El australiano corre el riesgo de ser condenado a 175 años de prisión si la jueza británica se pronuncia, no sobre su culpabilidad, sino sobre la demanda de extradición, que se centra exclusivamente en la divulgación de documentos del 2010, y que los grandes medios accedieron a publicar porque respondían al deber de informar.
Resulta muy esclarecedora la entrevista que la Agencia Pública de Brasil realizó recientemente a Nils Melzer, relator especial de la ONU sobre la tortura, quien sostiene que Assange ha sido perseguido políticamente por Estados Unidos, el Reino Unido, Ecuador y Suecia. En el expediente que lleva Melzer, se puede comprobar cómo a comienzos de agosto, en Suecia, se inició la campaña de manipulación de la opinión pública sobre el Caso Assange. A fines de julio, se había publicado “El diario de guerra afgano”, una de las filtraciones de información más grandes de la historia. Según Melzer, Estados Unidos le exigió a sus aliados que llenaran a Assange de casos criminales.

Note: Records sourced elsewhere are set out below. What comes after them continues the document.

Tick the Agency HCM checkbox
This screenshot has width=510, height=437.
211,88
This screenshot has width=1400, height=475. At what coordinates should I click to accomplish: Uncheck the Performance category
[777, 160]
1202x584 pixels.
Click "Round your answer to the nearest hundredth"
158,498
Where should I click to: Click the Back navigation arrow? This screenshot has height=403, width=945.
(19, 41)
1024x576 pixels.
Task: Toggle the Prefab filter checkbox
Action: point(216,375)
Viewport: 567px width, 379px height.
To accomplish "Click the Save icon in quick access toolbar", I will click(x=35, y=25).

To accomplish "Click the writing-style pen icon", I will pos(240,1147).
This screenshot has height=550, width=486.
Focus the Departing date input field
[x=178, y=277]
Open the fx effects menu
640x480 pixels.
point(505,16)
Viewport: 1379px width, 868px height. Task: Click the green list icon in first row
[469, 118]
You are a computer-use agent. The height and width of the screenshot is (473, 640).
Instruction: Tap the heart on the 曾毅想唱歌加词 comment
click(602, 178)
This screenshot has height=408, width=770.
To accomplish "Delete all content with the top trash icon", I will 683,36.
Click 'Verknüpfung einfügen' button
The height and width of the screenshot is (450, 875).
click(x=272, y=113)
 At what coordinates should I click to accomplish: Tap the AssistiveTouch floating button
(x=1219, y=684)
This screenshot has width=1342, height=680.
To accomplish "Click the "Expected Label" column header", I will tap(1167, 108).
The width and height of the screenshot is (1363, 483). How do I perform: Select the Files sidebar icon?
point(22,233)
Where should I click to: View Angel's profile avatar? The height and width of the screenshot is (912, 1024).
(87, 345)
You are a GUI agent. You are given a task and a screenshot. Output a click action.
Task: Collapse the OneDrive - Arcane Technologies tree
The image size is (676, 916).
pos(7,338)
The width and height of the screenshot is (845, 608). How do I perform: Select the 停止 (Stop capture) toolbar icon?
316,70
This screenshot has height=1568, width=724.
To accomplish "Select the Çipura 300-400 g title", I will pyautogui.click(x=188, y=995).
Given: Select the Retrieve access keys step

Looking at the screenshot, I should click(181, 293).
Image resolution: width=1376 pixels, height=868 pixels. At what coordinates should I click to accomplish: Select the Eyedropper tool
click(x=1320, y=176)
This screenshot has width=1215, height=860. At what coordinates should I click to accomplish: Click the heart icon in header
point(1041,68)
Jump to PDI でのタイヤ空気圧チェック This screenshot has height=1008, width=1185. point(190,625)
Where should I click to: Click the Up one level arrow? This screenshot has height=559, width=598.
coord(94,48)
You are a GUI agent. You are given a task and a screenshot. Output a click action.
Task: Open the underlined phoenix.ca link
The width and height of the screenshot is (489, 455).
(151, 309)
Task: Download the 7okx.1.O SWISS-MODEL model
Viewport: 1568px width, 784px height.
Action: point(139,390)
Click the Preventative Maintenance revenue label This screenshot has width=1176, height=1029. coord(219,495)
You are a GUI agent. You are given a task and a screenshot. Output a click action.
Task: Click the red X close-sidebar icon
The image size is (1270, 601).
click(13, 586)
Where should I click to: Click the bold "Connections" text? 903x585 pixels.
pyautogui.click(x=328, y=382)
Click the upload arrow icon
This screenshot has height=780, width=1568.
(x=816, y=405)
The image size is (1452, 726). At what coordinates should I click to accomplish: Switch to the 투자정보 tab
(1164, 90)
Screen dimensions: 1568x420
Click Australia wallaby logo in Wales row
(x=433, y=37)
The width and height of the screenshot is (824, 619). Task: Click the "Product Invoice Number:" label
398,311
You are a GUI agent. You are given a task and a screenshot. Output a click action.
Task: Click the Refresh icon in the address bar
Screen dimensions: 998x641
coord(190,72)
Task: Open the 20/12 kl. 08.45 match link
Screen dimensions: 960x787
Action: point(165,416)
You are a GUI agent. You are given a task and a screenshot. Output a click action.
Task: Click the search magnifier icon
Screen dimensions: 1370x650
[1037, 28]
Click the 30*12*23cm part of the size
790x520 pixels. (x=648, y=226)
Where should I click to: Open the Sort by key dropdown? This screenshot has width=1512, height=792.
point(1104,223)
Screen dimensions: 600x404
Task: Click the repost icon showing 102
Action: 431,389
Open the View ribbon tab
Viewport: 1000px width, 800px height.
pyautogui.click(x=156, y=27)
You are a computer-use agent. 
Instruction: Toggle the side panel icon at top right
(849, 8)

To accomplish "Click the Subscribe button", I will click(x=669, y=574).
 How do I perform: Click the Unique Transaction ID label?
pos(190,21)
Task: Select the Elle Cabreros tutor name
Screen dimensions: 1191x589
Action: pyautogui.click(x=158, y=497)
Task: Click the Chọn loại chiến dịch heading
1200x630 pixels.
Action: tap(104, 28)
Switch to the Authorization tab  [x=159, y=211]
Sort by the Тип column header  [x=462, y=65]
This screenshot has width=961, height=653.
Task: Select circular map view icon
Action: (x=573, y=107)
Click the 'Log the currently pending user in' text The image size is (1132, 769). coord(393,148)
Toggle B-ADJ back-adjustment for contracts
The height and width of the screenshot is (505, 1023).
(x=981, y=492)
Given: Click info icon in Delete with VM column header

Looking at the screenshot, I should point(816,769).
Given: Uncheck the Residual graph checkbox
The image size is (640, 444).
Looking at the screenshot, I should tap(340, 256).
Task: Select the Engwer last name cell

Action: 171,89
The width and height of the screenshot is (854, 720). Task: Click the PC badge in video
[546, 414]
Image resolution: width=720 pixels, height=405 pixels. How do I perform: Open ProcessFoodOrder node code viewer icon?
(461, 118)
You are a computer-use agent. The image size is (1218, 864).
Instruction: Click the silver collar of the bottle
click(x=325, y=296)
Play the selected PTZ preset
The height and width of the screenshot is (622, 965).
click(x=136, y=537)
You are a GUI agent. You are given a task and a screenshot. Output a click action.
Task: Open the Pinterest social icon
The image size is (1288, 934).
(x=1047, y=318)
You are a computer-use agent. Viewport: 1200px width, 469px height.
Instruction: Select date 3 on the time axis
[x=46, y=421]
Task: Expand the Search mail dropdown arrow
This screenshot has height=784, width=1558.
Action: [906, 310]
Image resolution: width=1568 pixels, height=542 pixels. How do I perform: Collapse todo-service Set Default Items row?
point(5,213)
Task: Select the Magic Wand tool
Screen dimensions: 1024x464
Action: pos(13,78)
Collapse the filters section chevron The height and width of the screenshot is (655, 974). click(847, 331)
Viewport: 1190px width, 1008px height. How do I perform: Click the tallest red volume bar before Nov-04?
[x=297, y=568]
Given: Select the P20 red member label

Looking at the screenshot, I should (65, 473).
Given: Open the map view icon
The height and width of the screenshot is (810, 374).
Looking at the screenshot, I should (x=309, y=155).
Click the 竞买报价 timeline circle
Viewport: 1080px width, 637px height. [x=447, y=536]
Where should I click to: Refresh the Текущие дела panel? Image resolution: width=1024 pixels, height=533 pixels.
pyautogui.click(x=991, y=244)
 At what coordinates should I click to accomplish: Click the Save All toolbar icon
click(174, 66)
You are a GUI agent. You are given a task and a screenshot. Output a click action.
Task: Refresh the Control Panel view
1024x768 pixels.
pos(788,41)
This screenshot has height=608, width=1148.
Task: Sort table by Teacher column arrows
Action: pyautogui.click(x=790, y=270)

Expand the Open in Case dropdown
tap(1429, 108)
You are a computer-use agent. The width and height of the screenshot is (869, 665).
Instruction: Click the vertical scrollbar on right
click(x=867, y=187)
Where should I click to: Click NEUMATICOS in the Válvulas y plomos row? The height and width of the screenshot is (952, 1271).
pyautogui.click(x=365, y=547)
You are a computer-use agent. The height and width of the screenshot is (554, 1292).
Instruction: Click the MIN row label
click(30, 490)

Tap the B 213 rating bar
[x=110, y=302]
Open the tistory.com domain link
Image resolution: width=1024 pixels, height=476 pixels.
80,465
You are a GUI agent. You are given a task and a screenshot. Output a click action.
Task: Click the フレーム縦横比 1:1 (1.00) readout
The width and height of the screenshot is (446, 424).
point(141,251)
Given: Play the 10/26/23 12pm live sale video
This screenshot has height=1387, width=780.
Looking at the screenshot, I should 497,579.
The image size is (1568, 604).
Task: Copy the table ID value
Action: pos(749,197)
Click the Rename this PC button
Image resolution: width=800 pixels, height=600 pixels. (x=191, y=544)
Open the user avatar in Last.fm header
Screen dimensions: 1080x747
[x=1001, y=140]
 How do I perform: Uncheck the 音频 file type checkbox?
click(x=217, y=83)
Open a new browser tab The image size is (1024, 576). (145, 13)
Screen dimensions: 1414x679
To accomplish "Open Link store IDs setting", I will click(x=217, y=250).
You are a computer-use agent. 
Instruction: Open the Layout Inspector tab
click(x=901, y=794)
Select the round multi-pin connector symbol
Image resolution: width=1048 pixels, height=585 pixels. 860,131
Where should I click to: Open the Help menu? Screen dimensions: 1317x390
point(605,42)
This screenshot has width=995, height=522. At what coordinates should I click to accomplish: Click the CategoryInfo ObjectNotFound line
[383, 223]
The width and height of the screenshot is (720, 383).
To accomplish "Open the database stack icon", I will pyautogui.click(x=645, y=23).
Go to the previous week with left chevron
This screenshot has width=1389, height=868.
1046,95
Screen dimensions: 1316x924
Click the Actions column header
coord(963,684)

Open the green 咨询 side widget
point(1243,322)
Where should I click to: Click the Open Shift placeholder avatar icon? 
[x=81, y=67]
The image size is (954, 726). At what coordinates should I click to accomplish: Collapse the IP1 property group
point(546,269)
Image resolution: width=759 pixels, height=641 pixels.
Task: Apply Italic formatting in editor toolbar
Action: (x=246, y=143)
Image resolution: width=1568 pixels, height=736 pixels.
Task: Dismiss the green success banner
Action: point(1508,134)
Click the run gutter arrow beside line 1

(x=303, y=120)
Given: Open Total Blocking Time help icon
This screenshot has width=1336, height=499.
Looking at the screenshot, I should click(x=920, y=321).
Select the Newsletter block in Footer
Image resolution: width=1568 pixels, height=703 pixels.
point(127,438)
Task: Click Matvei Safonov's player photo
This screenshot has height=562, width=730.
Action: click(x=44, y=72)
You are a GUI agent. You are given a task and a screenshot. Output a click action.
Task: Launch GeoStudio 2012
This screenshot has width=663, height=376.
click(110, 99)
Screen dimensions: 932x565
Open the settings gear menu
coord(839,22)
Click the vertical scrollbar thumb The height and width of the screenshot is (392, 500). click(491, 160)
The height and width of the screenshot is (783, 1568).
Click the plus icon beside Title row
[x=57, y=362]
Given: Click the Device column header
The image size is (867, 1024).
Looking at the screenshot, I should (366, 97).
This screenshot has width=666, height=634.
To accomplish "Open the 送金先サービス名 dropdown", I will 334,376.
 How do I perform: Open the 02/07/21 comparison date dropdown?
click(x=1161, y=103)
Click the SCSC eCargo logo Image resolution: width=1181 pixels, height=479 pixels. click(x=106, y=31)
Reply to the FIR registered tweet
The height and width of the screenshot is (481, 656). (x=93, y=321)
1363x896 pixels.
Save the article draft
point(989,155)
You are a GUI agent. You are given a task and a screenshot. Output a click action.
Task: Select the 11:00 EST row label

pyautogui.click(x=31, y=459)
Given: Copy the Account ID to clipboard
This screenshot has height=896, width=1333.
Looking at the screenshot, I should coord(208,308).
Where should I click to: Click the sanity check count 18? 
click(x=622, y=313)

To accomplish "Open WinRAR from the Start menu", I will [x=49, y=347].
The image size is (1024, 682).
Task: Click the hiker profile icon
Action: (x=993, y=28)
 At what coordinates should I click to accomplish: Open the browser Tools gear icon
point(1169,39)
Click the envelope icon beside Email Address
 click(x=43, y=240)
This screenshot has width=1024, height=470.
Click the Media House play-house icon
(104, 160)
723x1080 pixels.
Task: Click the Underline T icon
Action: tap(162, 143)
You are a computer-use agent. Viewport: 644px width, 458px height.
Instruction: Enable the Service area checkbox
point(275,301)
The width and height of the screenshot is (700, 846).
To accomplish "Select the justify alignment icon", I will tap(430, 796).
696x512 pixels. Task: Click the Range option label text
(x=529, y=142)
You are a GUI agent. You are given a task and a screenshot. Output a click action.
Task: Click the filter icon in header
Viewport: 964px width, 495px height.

Los suecos saltaron sobre la ocasión, cuando dos mujeres se presentaron en una estación de policía para indagar si era posible exigirle a Assange que se hiciera un examen de VIH, porque ambas habían tenido relaciones consentidas con él sin usar preservativo.
Cuando la policía les habló de violación, se negaron a firmar la acusación. Una de ellas le escribió a un amigo que “le parecía que le estaban tendiendo una trampa a Assange”. El Estado tomó el caso de oficio, pero este fue sorpresivamente archivado, nueve años después, cuando el relator de la ONU solicitó información sobre el mismo.
El Reino Unido hubiera preferido que la acusación sueca continuara para deshacerse del Caso Assange. Lo hubieran capturado en la Embajada de Ecuador y extraditado a Suecia, donde se lo juzgaría por violación. Ahora, la jueza británica tiene la penosa tarea de decidir, no solo sobre el destino de un hombre, sino sobre el derecho a la información en el que se apuntala toda democracia que se respete.